Neochanchada – Apesar do tom de comédia – Falabella e Maria Carmen preferem o rótulo “neochanchada pop” – as entidades de defesa dos direitos do negro já estão de olho na novela. O advogado Hédio Silva Jr., que, entre outros casos, acompanhou a polêmica envolvendo o atacante Grafite e o zagueiro argentino Leandro Desábato, encaminhou um pedido ao Ministério Público Federal para avaliar se há intenção de racismo no texto das personagens. “Falta contextualizar como Latoya e Whitney desenvolveram a aversão à própria raça”, opina. O presidente da Comissão do Negro e de Assuntos Antidiscriminatórios da Ordem dos Advogados do Brasil (OAB), Marco Antonio Zito Alvarenga, é mais brando. “Não vejo como racismo, mas aquilo não acrescenta nada à comunidade negra”, afirma. Para Falabella, não há com que se preocupar. O autor acha que seu recado é claro. “Pessoas inteligentes vão ver que estamos discutindo um problema: a auto-estima do negro, que sempre foi maltratado, sacaneado e iludido. E, se me disserem que isso não existe, vou dizer que é mentira”, explicou na entrevista de apresentação da novela.

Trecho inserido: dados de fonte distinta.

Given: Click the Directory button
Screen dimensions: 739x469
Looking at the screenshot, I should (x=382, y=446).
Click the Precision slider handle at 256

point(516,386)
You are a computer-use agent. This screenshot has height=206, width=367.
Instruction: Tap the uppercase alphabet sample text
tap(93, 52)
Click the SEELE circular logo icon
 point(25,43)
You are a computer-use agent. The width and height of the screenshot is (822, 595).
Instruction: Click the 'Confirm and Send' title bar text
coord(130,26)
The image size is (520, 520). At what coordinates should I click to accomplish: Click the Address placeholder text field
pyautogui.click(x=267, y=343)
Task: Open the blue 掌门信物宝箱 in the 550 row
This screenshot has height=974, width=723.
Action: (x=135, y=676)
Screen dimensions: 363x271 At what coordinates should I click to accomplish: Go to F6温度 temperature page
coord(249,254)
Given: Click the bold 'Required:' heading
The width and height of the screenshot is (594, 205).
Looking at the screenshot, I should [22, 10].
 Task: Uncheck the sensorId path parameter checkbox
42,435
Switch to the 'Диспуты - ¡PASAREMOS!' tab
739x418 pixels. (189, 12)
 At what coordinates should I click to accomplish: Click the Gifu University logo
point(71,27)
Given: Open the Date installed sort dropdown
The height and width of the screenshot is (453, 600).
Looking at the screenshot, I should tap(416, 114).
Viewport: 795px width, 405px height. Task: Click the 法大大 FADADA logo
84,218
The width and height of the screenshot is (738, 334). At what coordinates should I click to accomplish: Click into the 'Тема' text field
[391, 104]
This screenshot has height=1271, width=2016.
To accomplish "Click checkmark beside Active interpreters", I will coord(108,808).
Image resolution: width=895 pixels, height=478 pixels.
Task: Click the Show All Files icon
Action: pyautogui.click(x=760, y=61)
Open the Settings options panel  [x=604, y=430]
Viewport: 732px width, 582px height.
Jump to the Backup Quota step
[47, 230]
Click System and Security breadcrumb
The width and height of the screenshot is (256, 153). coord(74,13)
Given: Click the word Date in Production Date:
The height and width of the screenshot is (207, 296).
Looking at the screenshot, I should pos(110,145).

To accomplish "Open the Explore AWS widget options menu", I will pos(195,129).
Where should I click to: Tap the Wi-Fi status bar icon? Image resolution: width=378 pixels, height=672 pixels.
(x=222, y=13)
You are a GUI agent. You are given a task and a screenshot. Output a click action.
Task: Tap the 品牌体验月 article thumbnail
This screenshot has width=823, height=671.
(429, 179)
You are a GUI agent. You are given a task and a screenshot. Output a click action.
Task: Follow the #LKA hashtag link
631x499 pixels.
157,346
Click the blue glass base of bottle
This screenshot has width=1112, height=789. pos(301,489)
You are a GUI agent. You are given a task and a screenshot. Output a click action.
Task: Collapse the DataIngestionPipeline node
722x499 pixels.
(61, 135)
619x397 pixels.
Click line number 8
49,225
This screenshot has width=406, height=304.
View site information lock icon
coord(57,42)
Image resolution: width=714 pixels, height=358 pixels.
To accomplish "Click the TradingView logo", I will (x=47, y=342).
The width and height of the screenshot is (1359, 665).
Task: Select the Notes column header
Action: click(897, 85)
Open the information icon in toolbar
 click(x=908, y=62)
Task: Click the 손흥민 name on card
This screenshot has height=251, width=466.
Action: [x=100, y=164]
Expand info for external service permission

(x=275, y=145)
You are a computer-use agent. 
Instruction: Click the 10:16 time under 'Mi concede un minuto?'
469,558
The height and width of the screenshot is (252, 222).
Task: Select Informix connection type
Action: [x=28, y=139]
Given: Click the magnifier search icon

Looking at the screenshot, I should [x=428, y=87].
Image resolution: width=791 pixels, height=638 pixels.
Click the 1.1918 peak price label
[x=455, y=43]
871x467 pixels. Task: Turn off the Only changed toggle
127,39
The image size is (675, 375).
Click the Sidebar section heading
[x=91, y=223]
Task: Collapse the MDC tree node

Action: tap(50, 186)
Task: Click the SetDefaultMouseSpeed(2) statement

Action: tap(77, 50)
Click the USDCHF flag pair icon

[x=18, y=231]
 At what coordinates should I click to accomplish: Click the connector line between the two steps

Mas o tema é polêmico por natureza. As próprias atrizes ficaram receosas ao lerem as primeiras cenas. “Quando recebi o convite para fazer Whitney, tive medo de ser apedrejada na rua. Mas acho que o público está compreendendo a mensagem”, diz Mary, estreante em novelas. Antes, interpretou outro papel cômico, a escrava Beata, na minissérie A casa das sete mulheres. Mas no teatro é veterana. Nascida e criada no Morro do Vidigal, desde os sete anos atua no grupo teatral Nós no morro. Zezeh, que pela terceira vez integra o elenco de uma produção de Falabella – estrelou o espetáculo As sereias da zona sul e o folhetim Salsa e merengue –, é categórica. “Não existe forma melhor de tocar num problema sério como o racismo do que fazer as pessoas rirem do ridículo. O telespectador entende que a busca histérica das duas pelo embranquecimento é patética”, explica. “É um avanço ter numa novela atrizes negras que não são coadjuvantes carregando bandeja e com a mão na maçaneta pra abrir a porta para personagem branco.” Que sirva de exemplo a ótima Ruth de Souza, sempre lembrada para fazer domésticas.